-- Task item --
Word for word, set down the full listing below.

-- Dataset entries --
**********

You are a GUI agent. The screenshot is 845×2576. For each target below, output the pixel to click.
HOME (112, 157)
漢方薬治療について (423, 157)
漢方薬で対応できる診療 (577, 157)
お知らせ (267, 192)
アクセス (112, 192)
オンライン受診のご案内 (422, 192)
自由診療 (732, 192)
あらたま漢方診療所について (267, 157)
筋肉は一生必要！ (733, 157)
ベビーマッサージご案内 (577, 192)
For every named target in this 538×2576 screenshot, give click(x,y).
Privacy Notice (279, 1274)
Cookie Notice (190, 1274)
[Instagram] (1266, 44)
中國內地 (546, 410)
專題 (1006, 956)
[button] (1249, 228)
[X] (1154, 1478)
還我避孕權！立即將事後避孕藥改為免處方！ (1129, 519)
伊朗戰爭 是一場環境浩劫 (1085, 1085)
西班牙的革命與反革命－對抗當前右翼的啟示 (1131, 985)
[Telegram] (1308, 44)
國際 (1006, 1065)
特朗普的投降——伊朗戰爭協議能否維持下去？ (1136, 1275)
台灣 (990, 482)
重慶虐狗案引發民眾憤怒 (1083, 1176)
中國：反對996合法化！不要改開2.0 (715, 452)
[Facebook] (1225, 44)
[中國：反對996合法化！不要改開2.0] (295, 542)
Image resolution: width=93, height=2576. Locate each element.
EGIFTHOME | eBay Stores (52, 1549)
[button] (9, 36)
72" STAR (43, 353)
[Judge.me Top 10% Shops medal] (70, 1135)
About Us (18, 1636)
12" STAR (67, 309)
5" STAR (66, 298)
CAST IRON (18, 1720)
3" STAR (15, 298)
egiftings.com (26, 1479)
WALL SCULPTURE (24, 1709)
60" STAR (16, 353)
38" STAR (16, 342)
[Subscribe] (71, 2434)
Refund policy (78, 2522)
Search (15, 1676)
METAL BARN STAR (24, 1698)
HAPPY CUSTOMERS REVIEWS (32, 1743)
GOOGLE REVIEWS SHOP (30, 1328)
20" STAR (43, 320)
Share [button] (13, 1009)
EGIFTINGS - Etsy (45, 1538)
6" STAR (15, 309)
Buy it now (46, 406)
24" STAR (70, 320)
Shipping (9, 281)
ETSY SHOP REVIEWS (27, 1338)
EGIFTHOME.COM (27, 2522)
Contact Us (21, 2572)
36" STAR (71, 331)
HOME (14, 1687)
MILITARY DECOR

**********

-- Output --
You are a GUI agent. The screenshot is 845×2576. For each target below, output the pixel to click.
HOME (112, 157)
漢方薬治療について (423, 157)
漢方薬で対応できる診療 (577, 157)
お知らせ (267, 192)
アクセス (112, 192)
オンライン受診のご案内 (422, 192)
自由診療 (732, 192)
あらたま漢方診療所について (267, 157)
筋肉は一生必要！ (733, 157)
ベビーマッサージご案内 (577, 192)
For every named target in this 538×2576 screenshot, give click(x,y).
Privacy Notice (279, 1274)
Cookie Notice (190, 1274)
[Instagram] (1266, 44)
中國內地 (546, 410)
專題 (1006, 956)
[button] (1249, 228)
[X] (1154, 1478)
還我避孕權！立即將事後避孕藥改為免處方！ (1129, 519)
伊朗戰爭 是一場環境浩劫 (1085, 1085)
西班牙的革命與反革命－對抗當前右翼的啟示 (1131, 985)
[Telegram] (1308, 44)
國際 (1006, 1065)
特朗普的投降——伊朗戰爭協議能否維持下去？ (1136, 1275)
台灣 (990, 482)
重慶虐狗案引發民眾憤怒 (1083, 1176)
中國：反對996合法化！不要改開2.0 (715, 452)
[Facebook] (1225, 44)
[中國：反對996合法化！不要改開2.0] (295, 542)
Image resolution: width=93, height=2576. Locate each element.
EGIFTHOME | eBay Stores (52, 1549)
[button] (9, 36)
72" STAR (43, 353)
[Judge.me Top 10% Shops medal] (70, 1135)
About Us (18, 1636)
12" STAR (67, 309)
5" STAR (66, 298)
CAST IRON (18, 1720)
3" STAR (15, 298)
egiftings.com (26, 1479)
WALL SCULPTURE (24, 1709)
60" STAR (16, 353)
38" STAR (16, 342)
[Subscribe] (71, 2434)
Refund policy (78, 2522)
Search (15, 1676)
METAL BARN STAR (24, 1698)
HAPPY CUSTOMERS REVIEWS (32, 1743)
GOOGLE REVIEWS SHOP (30, 1328)
20" STAR (43, 320)
Share [button] (13, 1009)
EGIFTINGS - Etsy (45, 1538)
6" STAR (15, 309)
Buy it now (46, 406)
24" STAR (70, 320)
Shipping (9, 281)
ETSY SHOP REVIEWS (27, 1338)
EGIFTHOME.COM (27, 2522)
Contact Us (21, 2572)
36" STAR (71, 331)
HOME (14, 1687)
MILITARY DECOR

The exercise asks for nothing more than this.